Assignment >> In the interview excerpt below, set down word for word the passage that starts at the words "Yes, it would" and ends after the words "for your project?".

Several have been created. QMCPack is not new but was part of our proposal and is a very important one. When you make an interface between two very complex programs like GAMESS and QMCPack, that’s a very nontrivial exercise. In terms of new collaborations, we’ve been talking very fruitfully with the people from the data transfer kit, DTK; they are in Oak Ridge. We are also talking with the people from Swift, who are at Argonne. They are also part of the ECP, so they’ve been very helpful in the discussion concerning how to make this interface work really smoothly. Those two are the main new collaborations.
So you have new relationships that have been established because of working under the ECP umbrella?
Yes, it would have never happened without the ECP.
Has your research taken advantage of any of the ECP’s allocations of computer time?
Yes, absolutely. We have an allocation, and it has been used almost entirely for test runs of the GAMESS–QMCPack interface. We’ve used about 10 percent of our allocation. We’ll probably use it all well before the end of the year—it’s helpful.
What’s the next big thing that’s coming up for your project?
A major part of our portion of the ECP is to evaluate the ability of programs like GAMESS to take advantage of novel architectures. Consequently, we have a collaboration with Shirley Moore and Jeff Vetter at Oak Ridge in which we already have a prototype of GAMESS running on FPGAs. This is a first. As far as we know, there’s been no electronic structure code on FPGAs before this. We have a collaboration with the people at EP Analytics in San Diego, and they are very interested in novel architectures. With them we have been looking at ARM architectures. So we have a paper with them already on running GAMESS on ARM, and we’re planning to look at the new Thunder X2, which is the latest ARM system. These collaborations are all part of the GAMESS ECP with Masha Sosonkina at Old Dominion University, and this is a very important component. Most users don’t realize that one of the major bottlenecks of exascale computing right now is the power draw. For several years, we’ve been very interested in assessing the tradeoff between time to solution and power consumption, and that’s being done both with Masha at Old Dominion University and Alistair Rendell, who’s at Australian National University. So we also have a couple of papers with both of them showing the tradeoffs. As every new architecture comes around, we immediately pounce and try to get GAMESS running on it to study the tradeoff between the time to solution and power consumption. This is a really big deal when the power consumption per year is more than the cost of the exascale computer itself, so we’re very excited about our evaluations in this area.
Is there anything about the research you would like to express that we haven’t covered here?
Heterogeneous catalysis is the motivating application for everything we’re doing. So for people who are nonexperts, everybody who has a car has a catalytic converter—that’s heterogeneous catalysis. Without research on how to do heterogeneous catalysis, your car would not have that catalytic converter. At Ames lab, we have experimental groups that synthesize and analyze heterogeneous catalysis. Mesoporous silica nanoparticles are really big particles of silica, which simply means sand. We can think of silica as glass, but you can make it in a form that will allow the placement of different kinds of molecules inside the pore that will accelerate the reactions. The catalysis is heterogeneous because of the molecules that are reacting in the gas phase. The catalyst is a solid, just like the catalytic converter in your car. We have a beautiful collaboration with the experimental groups at Ames Lab and our theoretical group to simulate what’s going on inside those nanoparticles. The goal is to be able to design new and better versions of the catalyst, which is a really big deal. You have to include so many atoms in these simulations that they will not happen without exascale. The Exascale Computing Project is a massive collaborative effort that has been and will continue to be instrumental in bringing all of this together.

Data provided >>

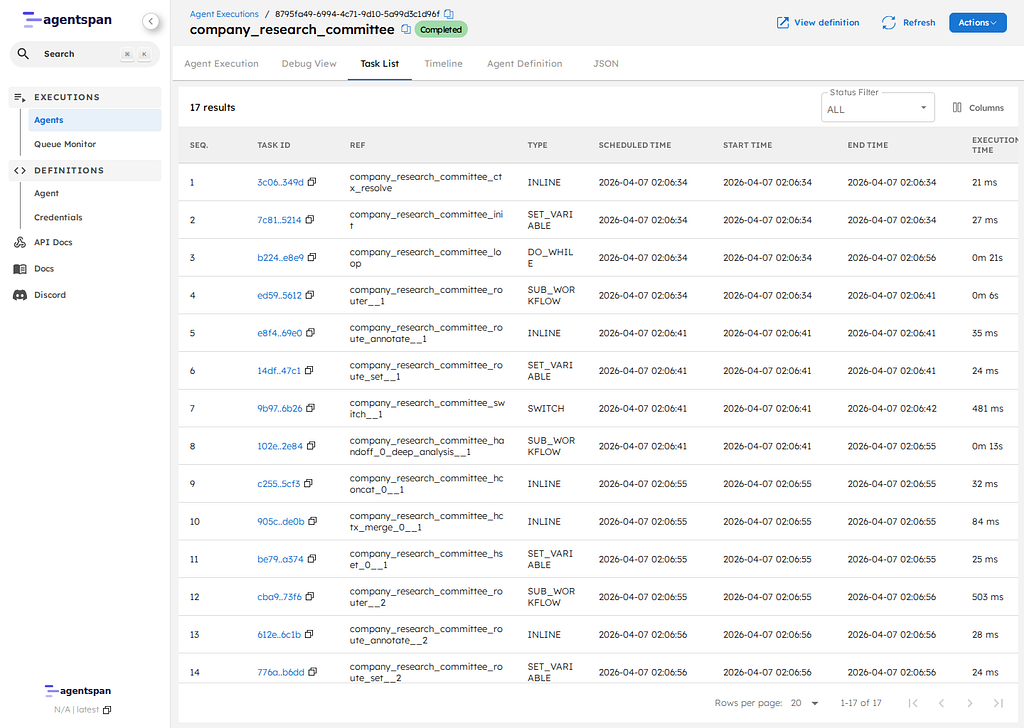Open the Discord link in sidebar
Image resolution: width=1024 pixels, height=728 pixels.
49,295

Expected answer >>
Yes, it would have never happened without the ECP.
Has your research taken advantage of any of the ECP’s allocations of computer time?
Yes, absolutely. We have an allocation, and it has been used almost entirely for test runs of the GAMESS–QMCPack interface. We’ve used about 10 percent of our allocation. We’ll probably use it all well before the end of the year—it’s helpful.
What’s the next big thing that’s coming up for your project?